Q) How do you think The Paradox… is relevant to other situations, say to a country like India?
A) One way of resolving the paradox, we suggest, is to create pockets of scientific advice that function as a kind of bridge between the scientific community and arenas of debate and policy-making — institutions like the Health Council of the Netherlands that we discuss in our book and the Academy of Sciences in the USA. This may be surprisingly relevant in India, even though until recently scientists and engineers in India seemed to have an unquestioned, high status.
Take the Bt Brinjal case. It clearly shows a very deep rift in society about this one example of modern science and technology. This is typically the situation where a high quality independent scientific body could have played an important role and I was happy to hear that the Indian Academies of Science were asked for advice. But it is clear that they failed in what was, I think, a golden opportunity to play the kind of important advisory role in democracy that we describe in this book. I think that this failure has not only damaged the Indian debate on Bt Brinjal, but also the general appreciation of scientific authority in India.

Q) Can you also tell us a little more of your increased engagement with India? How did it come about and what are your present research interests?
A) I first came to India about six years ago on the invitation of Dr Shambu Prasad of the Xavier Institute of Management, Bhubaneswar, to visit some research institutes that were working at the crossroads of technology and society. I met Indian scientists and also Indian NGOs that work on science and technology related issues. Dastkar Andhra, for example, working with handloom weaving cooperatives, trying to innovate technology, design, marketing and the social infrastructure to help the weavers build up new stable livelihoods. I also met people from the Centre for World Solidarity (CWS), the Centre for Sustainable Agriculture (CSA), and the Central University in Hyderabad. I was fascinated by the work going on in India — what I would call ‘science technology and society studies (STS)’ work, though they didn’t use that label themselves. I realised that there is a lot that we in Europe can learn from India about the larger democratic questions of science and technology in and for society. That is what got me going.

Q) And what have been the specific areas that you’ve been working on in India?

### WHAT IS EXPECTED
Carry on the interview about scientific advice and India, starting right after its last question. You can skip the items that follow this interview; they play no part here.

### PROVIDED MATERIAL
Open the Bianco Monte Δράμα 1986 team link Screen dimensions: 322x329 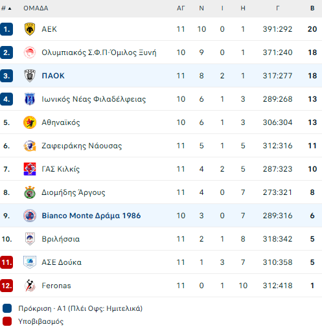click(x=91, y=216)
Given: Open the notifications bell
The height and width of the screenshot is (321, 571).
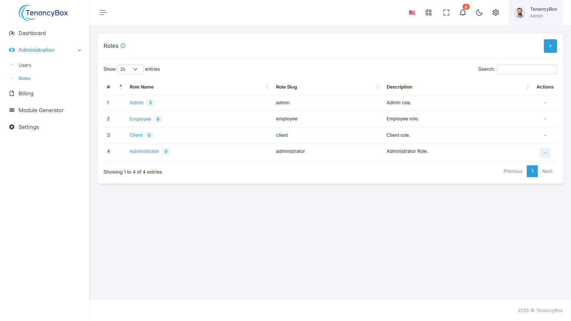Looking at the screenshot, I should (x=462, y=12).
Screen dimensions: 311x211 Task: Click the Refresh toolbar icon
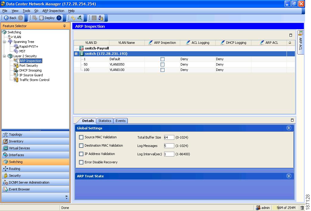pyautogui.click(x=73, y=18)
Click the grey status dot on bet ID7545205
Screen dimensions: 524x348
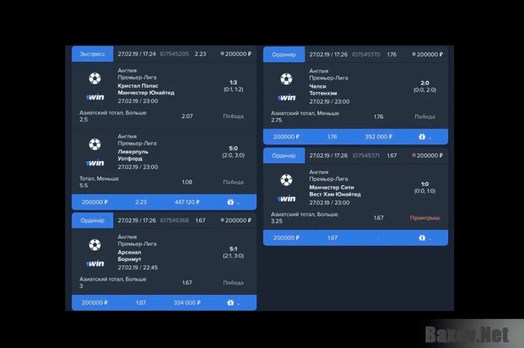pyautogui.click(x=222, y=54)
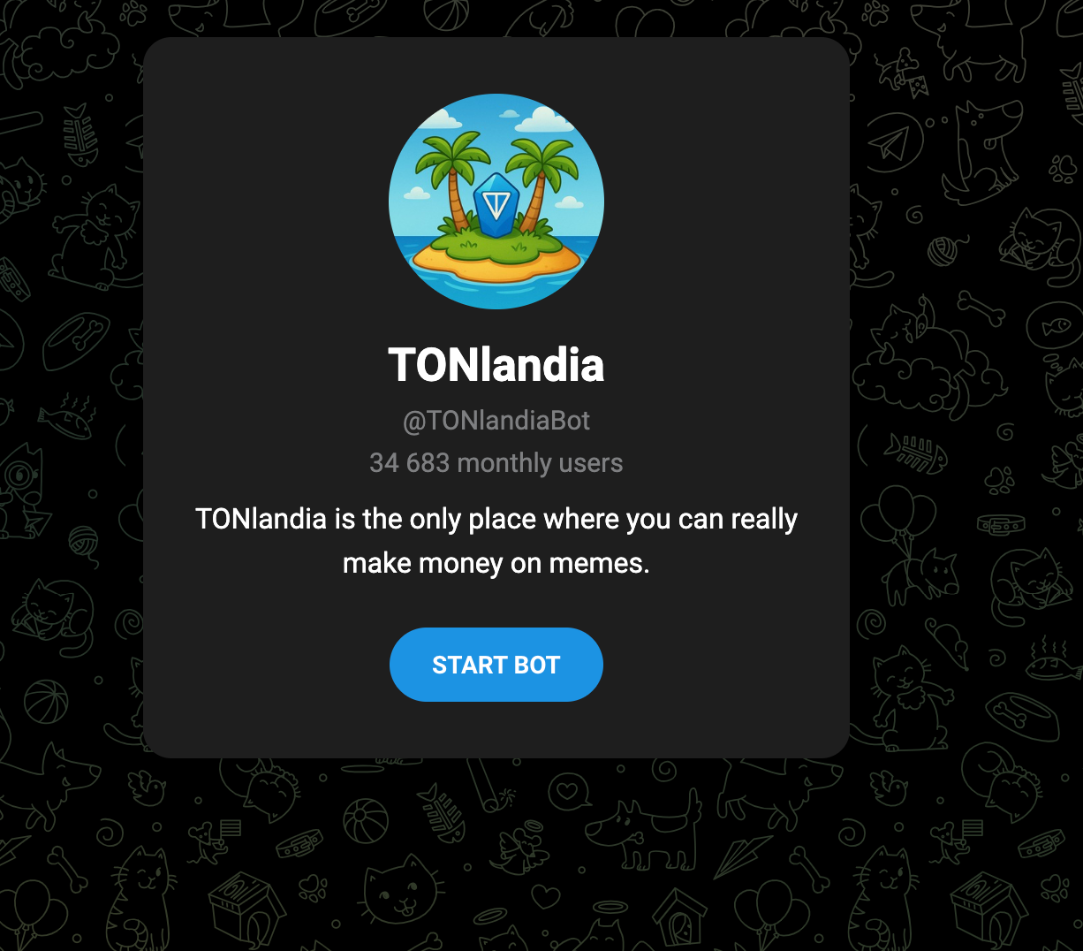Click the sitting dog doodle at top right
Screen dimensions: 1083x951
pos(979,150)
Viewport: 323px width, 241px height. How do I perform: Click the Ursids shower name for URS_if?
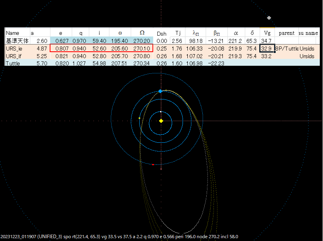(x=307, y=56)
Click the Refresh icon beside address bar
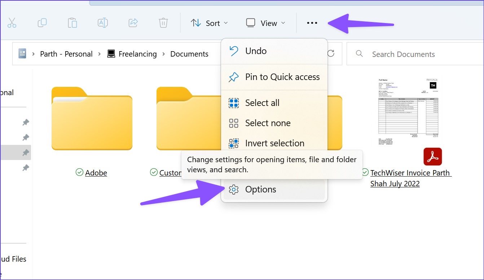 click(331, 54)
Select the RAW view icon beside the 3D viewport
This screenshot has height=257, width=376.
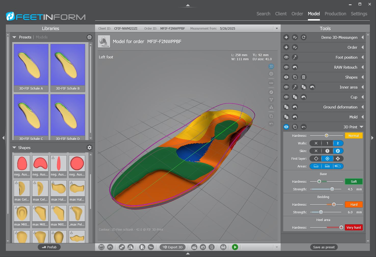[x=271, y=83]
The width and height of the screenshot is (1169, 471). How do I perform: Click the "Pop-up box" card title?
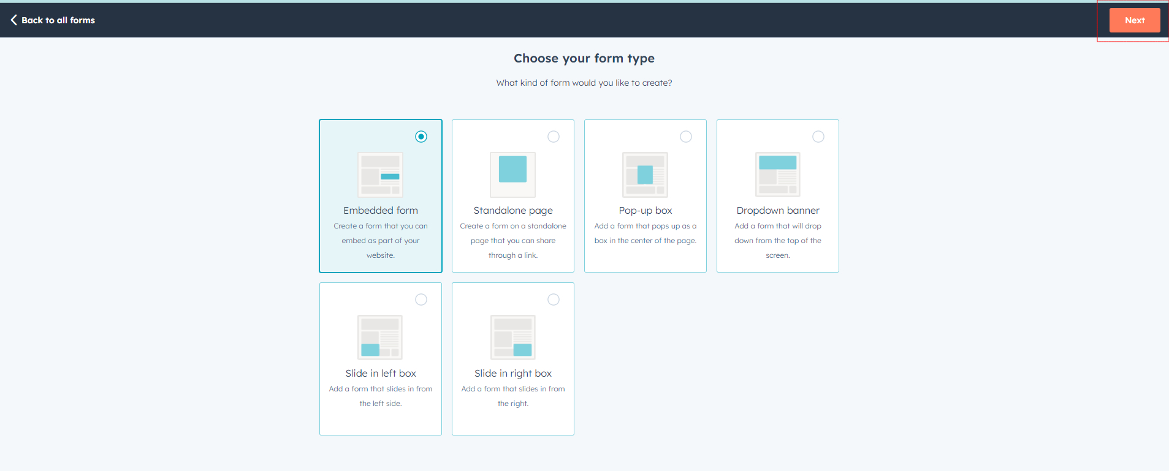(645, 211)
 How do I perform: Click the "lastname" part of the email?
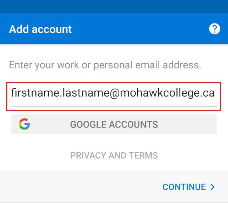pyautogui.click(x=78, y=93)
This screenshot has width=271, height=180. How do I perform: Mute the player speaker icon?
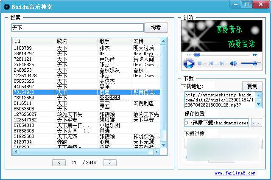[233, 64]
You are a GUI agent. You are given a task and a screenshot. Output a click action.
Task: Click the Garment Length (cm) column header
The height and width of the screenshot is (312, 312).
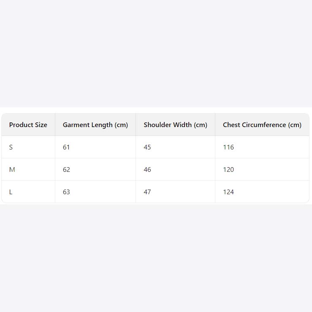click(x=95, y=125)
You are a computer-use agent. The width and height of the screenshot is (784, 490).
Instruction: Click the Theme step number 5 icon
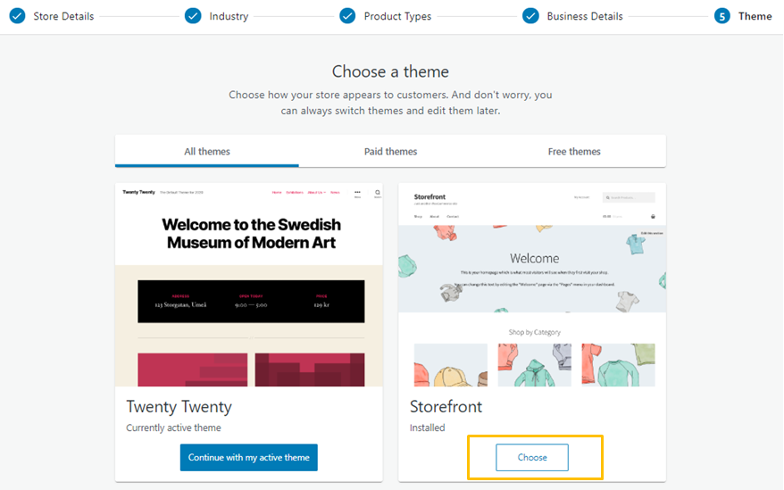[x=722, y=16]
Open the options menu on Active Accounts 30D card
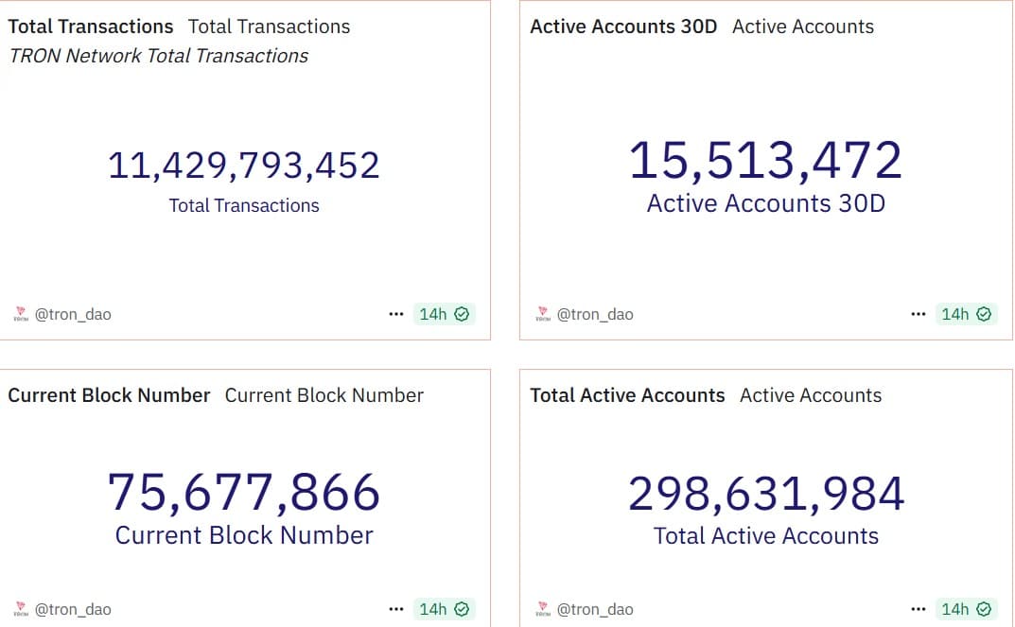Screen dimensions: 1015x627 click(x=918, y=313)
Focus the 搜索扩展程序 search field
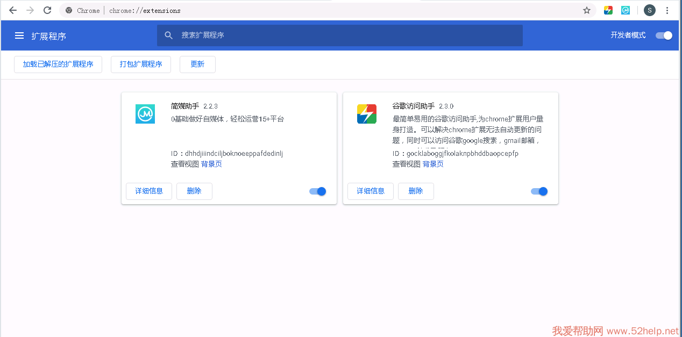682x337 pixels. click(x=344, y=35)
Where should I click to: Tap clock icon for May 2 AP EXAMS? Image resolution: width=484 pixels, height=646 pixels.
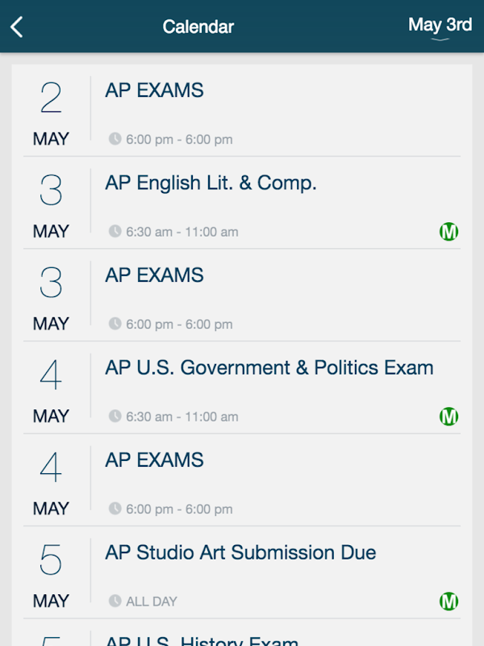(x=115, y=139)
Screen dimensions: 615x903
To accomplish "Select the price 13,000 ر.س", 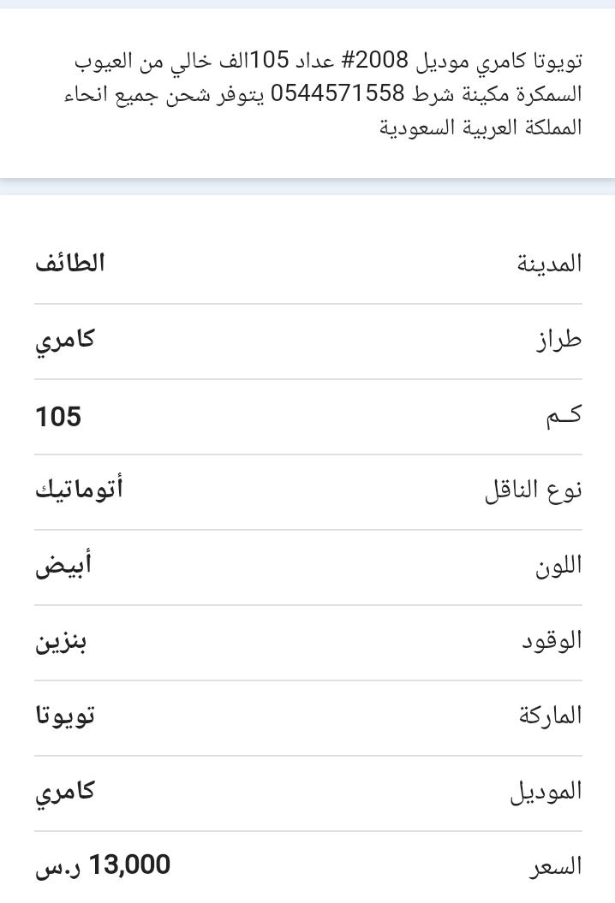I will [x=103, y=865].
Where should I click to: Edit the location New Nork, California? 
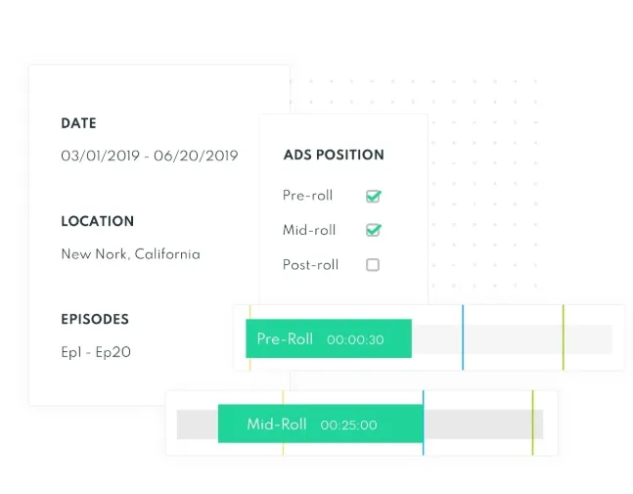[x=130, y=254]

### RESULT FOR THIS TASK
A) I have been supervising three European students who have been working on their PhDs in India. One has worked intensely with CSA and studied their efforts to upscale non-pesticide crop management. Another has been studying tuberculosis in India and the most recent is presently studying democratic governance of water resource management in south India.

Q) And the manifesto…
A) Yes, we are now in the final stages of a larger European Union-funded project that works on the triangle of India, Europe and Africa. We want to find out how countries can take into their own hands the development of their science and technology, rather than just following, say, the US or world trends. In India we worked with a broad set of, both, academics and more NGO-related Indian researchers. In a workshop held two years ago in the Adivasi Academy, Tejgadh in Gujarat, we formulated the first draft of the manifesto. The manifesto takes as its central agenda the principles of justice, sustainability and plurality of knowledge. It very explicitly formulates that there are different kinds of knowledge and that they all have their own merit; that they develop in parallel and that scientific knowledge is just one of them though with its own importance and merit. We are now re-writing it by including experiences from concrete case studies on sustainable agriculture, on water management, on reconstructing the built environment after the tsunami, and on medical care. We’ll be presenting it in 2011 and hopefully it will spur further discussions and debate.

Q) And your future plans for India?
A) I hope to keep working myself and through my students. Hopefully, we’ll also have a separate India Inside Technology series co-published by the MIT press and a local publisher to bring to India some of the published work in science, technology and society studies.